Morgan Eslinger, MA, LCPC
You’re tired of feeling like you’re performing your own life. Saying “I’m fine” when you’re not. Showing up for everyone else while running on empty. You might be anxious in a way you can’t always explain, or low in a way that doesn’t match what your life looks like on the outside. Maybe you’ve been through something you haven’t fully dealt with. Maybe your relationship feels harder than it should. Maybe you’re questioning things about yourself that used to feel settled.
You don’t need to know exactly what’s wrong to start therapy. You just need to know that something isn’t working.
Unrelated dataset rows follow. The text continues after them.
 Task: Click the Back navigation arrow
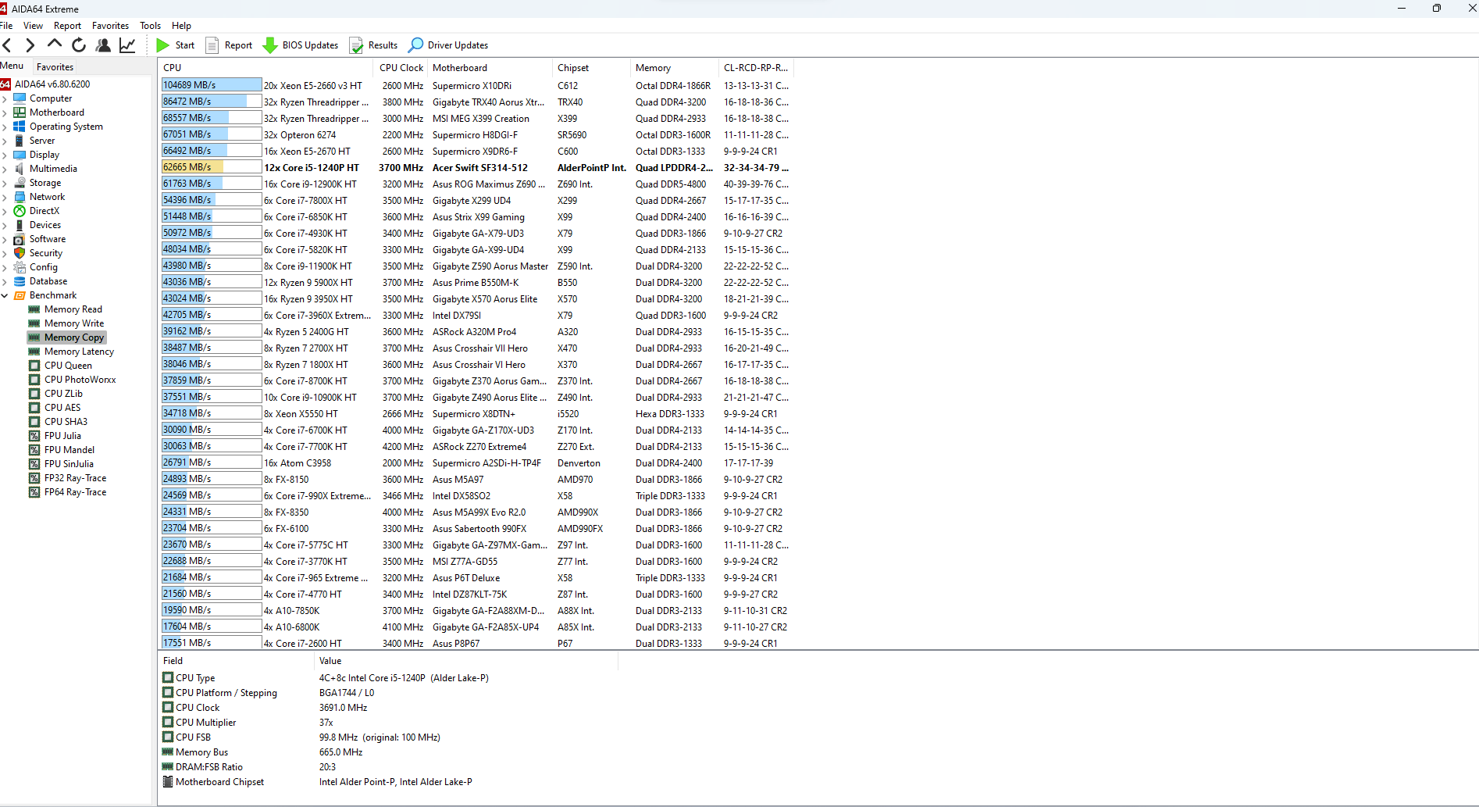tap(8, 45)
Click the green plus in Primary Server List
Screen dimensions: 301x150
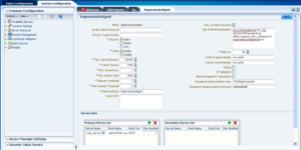(x=149, y=123)
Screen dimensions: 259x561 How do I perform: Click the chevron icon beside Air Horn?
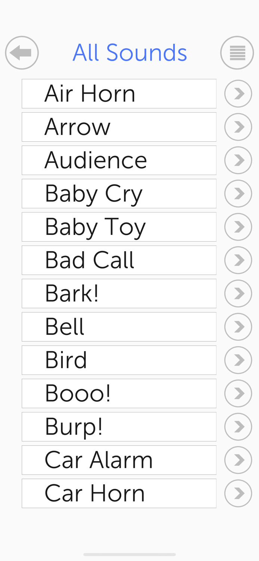pyautogui.click(x=238, y=94)

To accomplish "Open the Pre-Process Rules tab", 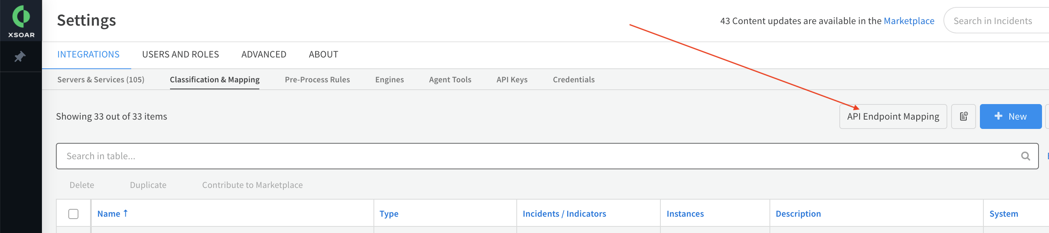I will (x=317, y=79).
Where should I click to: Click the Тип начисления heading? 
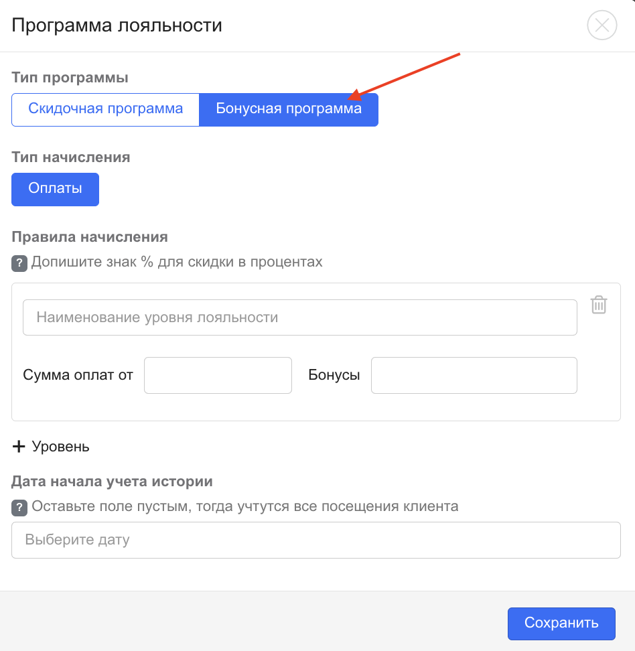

I’m Morgan Eslinger, a Licensed Clinical Professional Counselor at Bergen Counseling Collective. I work with individuals and couples who are ready to stop going through the motions and start actually understanding what’s been driving the patterns they can’t seem to break.
My clients come from all kinds of backgrounds and all stages of life. I work with people navigating anxiety, depression, trauma, grief, identity, body image, relationship conflict, life transitions, and the general feeling of being stuck. I have additional training in supporting LGBTQIA+ individuals and I bring that same openness and respect to everyone who walks through my door. Your identity, your culture, your story: all of it belongs in the room.
I’m trained in CBT, DBT, ACT, and Gottman Method for couples, and I pull from all of them depending on what you actually need. In practice, that means we’ll explore how your thoughts shape your emotions and behavior, but we’ll also build concrete skills and strategies you can use between sessions. I’m not interested in therapy that stays theoretical. I want you to leave with something you can apply to your real life.
I’m trauma-informed because I know that what happened to you affects how you show up today, and I’m not going to rush past that. I’m strengths based because I believe you already have more resilience than you give yourself credit for. And I’m direct because vague reassurance doesn’t help anyone change.
If you’ve been thinking about therapy for a while and keep talking yourself out of it, consider this your sign. You don’t have to be in crisis. You just have to be willing to start.